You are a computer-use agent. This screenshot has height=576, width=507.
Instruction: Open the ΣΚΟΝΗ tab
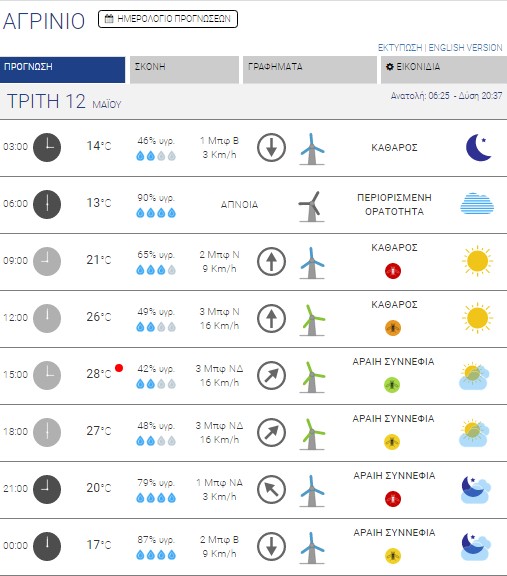184,70
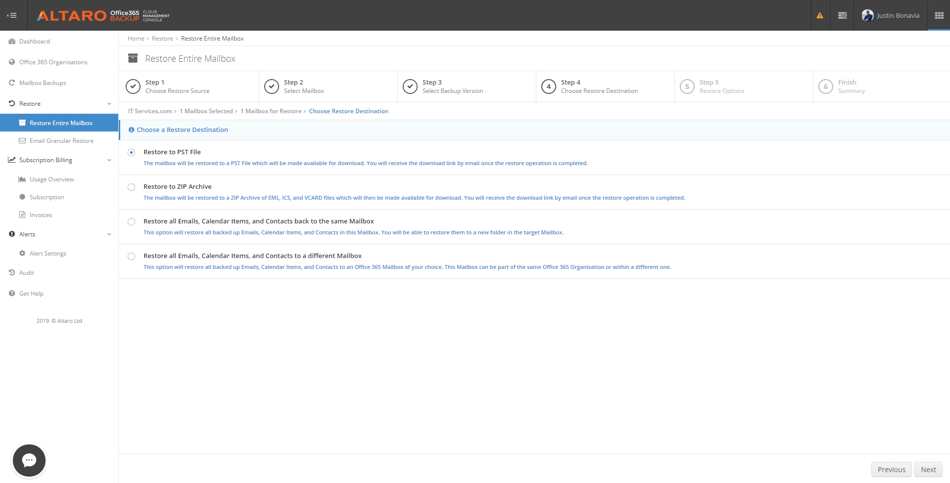Open the apps grid icon
Image resolution: width=950 pixels, height=483 pixels.
(938, 15)
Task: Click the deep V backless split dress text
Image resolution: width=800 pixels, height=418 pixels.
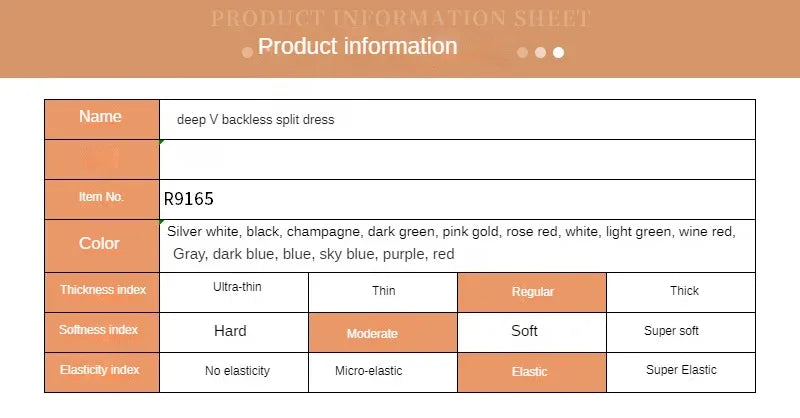Action: [256, 119]
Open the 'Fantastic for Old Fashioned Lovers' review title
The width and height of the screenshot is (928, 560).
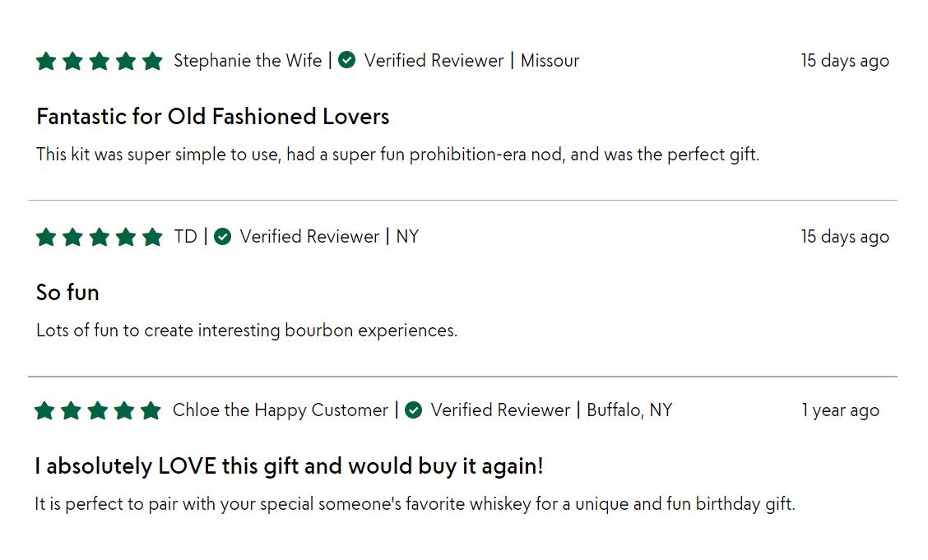(x=212, y=117)
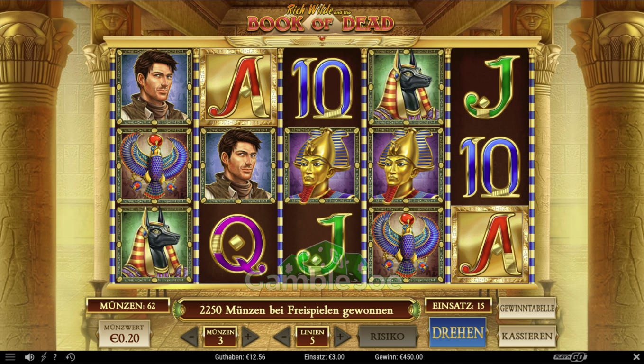Open the Gewinntabelle paytable

(x=527, y=308)
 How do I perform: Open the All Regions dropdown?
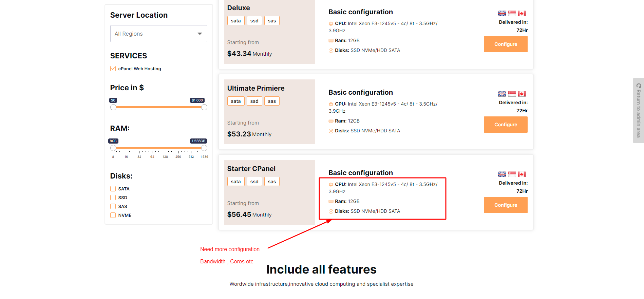pos(158,34)
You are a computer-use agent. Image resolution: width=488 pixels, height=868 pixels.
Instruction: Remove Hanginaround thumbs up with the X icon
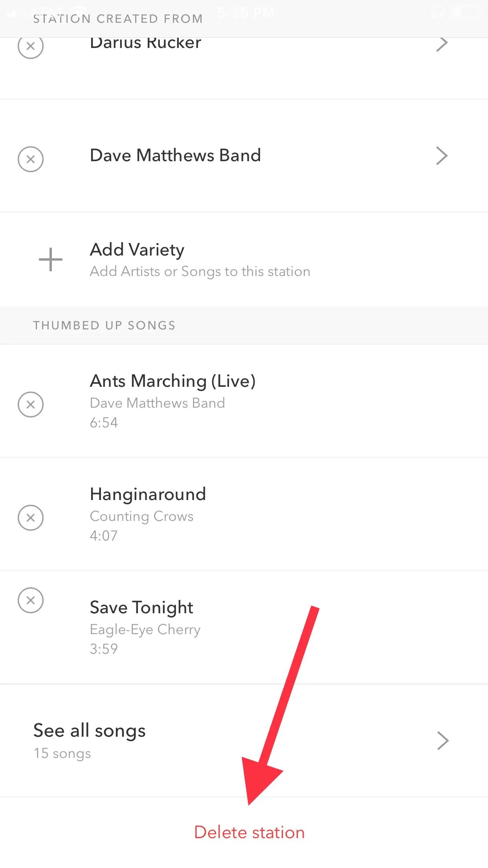[x=31, y=518]
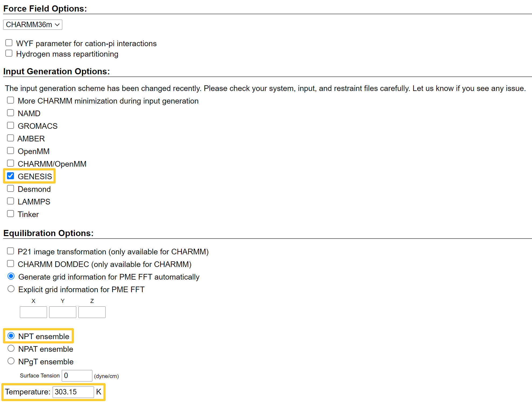Viewport: 532px width, 403px height.
Task: Choose the NPAT ensemble radio button
Action: [11, 349]
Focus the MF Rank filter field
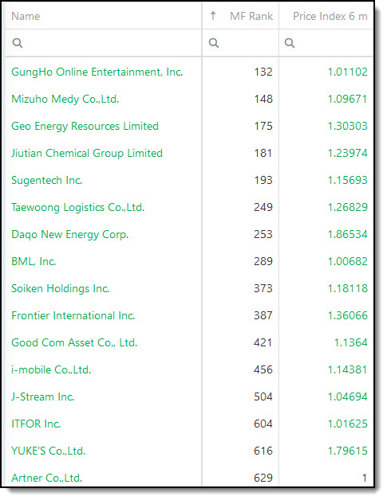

══════════════════════════════

◆ **What needs to be done**
Reproduce word for word the lines from the line with "Instruction: Remove Hanginaround" to the end of the entries above, both included, but leave the pictures out.

◆ **Exercise result**
Instruction: Remove Hanginaround thumbs up with the X icon
[x=31, y=518]
Viewport: 532px width, 403px height.
Task: Choose the NPAT ensemble radio button
Action: [11, 349]
Focus the MF Rank filter field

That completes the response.